Hace unos cuantos años, en el Museo
Nacional Centro de Arte Reina Sofía, me encontré con una obra de Hans Bellmer
que me produjo un impacto inmediato que se prolongaría por mucho tiempo,
incluso hasta la fecha. Se trataba de una fotografía en la que aparecía la cara
casi a medio perfil de una mujer, probablemente una niña o una adolescente. La
mujer aparecía con el cabello semi suelto y con una máscara de yeso que le
cubría el rostro entero salvo la mirada, esos ojos que entraron en mí como dos
agujas, dos filos de oscura estrella. ¿Una malformación, una deformación
facial, una mujer herida y damnificada por la guerra? Las preguntas y las
posibles causas de aquella imagen comenzaron a asolarme sin descanso. Con el paso del tiempo, la imagen se aparecía
recurrentemente en mi interior como un signo fluorescente, una conflagración de
raíces eléctricas, un espanto de esfera en blanco y negro, una semilla de
frutos mortecinos.
La imagen me relampagueaba por dentro
y la curiosidad me empujaba a investigar sobre ella, pero de igual modo algo me
detenía a indagar en su historia. Es algo común en mí. Cuando algo me intriga
lo dejo expandirse unos años y luego, el día menos pensado, me lanzo a
auscultar sus imanes. Y ese día llegó. Investigué sobre la obra y un escalofrío
me recorrió el cuerpo cuando descubrí que la fotografía de aquella mujer no era
sino la fotografía de una muñeca que el propio artista había construido en 1934
como parte de un proceso surrealista que involucraba temas como el
sadomasoquismo, el fetichismo, el inconsciente y el erotismo. Se trataba, en
fin, de la famosa “Poupée” de Hans Bellmer.

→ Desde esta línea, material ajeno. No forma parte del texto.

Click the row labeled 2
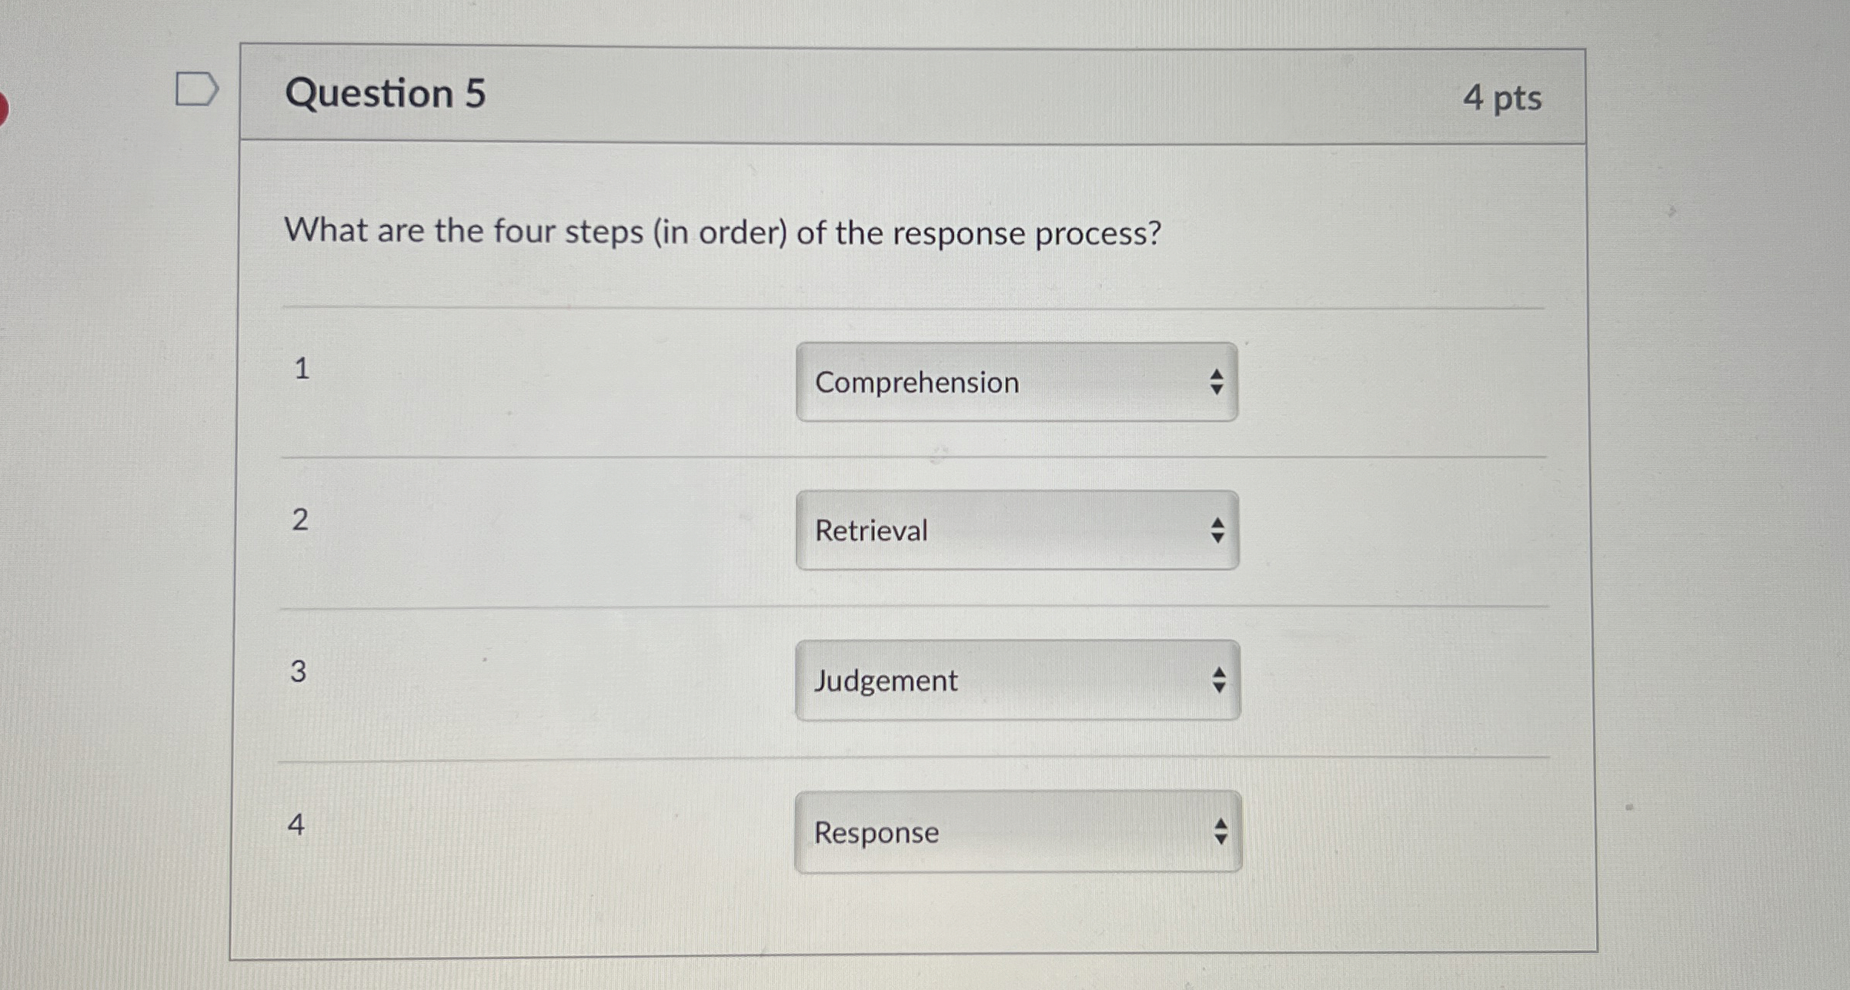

Lo que yo en un principio había
creído como un ser vivo, terminó siendo una escultura móvil, un cuerpo protésico.
Poco me importó aquella mínima desilusión. En mí seguía latiendo aquel primer
contacto en el que la vida se metió a vivir en esa obra de arte. Desde aquella
experiencia me surgieron dos reflexiones sobre lo poético.
La primera es que un poema, sea
cual sea su etilo, forma o contenido, debe tener a mi juicio una “sensación de
vida”, es decir, una atracción que nos haga hervir y evaporarnos, una “muñeca”
que nos brinde sus prótesis como miembros vivos, una vida asomándose entre las
palabras y haciéndolas respirar.
La segunda, que los significados
se mimetizan, se transmutan y que no importa que lo que reciba el lector no se
parezca en nada a lo que el autor quiso plasmar. Que en el erotismo o el
fetichismo podamos hallar dolor y melancolía.
Desde ahí intento leer y escribir
como si conversara con un autómata de tinta y lenguaje. Desde ahí la poesía se
me manifiesta, entre otros muchos de sus disfraces, como una muñeca de más de
80 años que me habla y me confiesa con tímido acento: “-estoy viva”.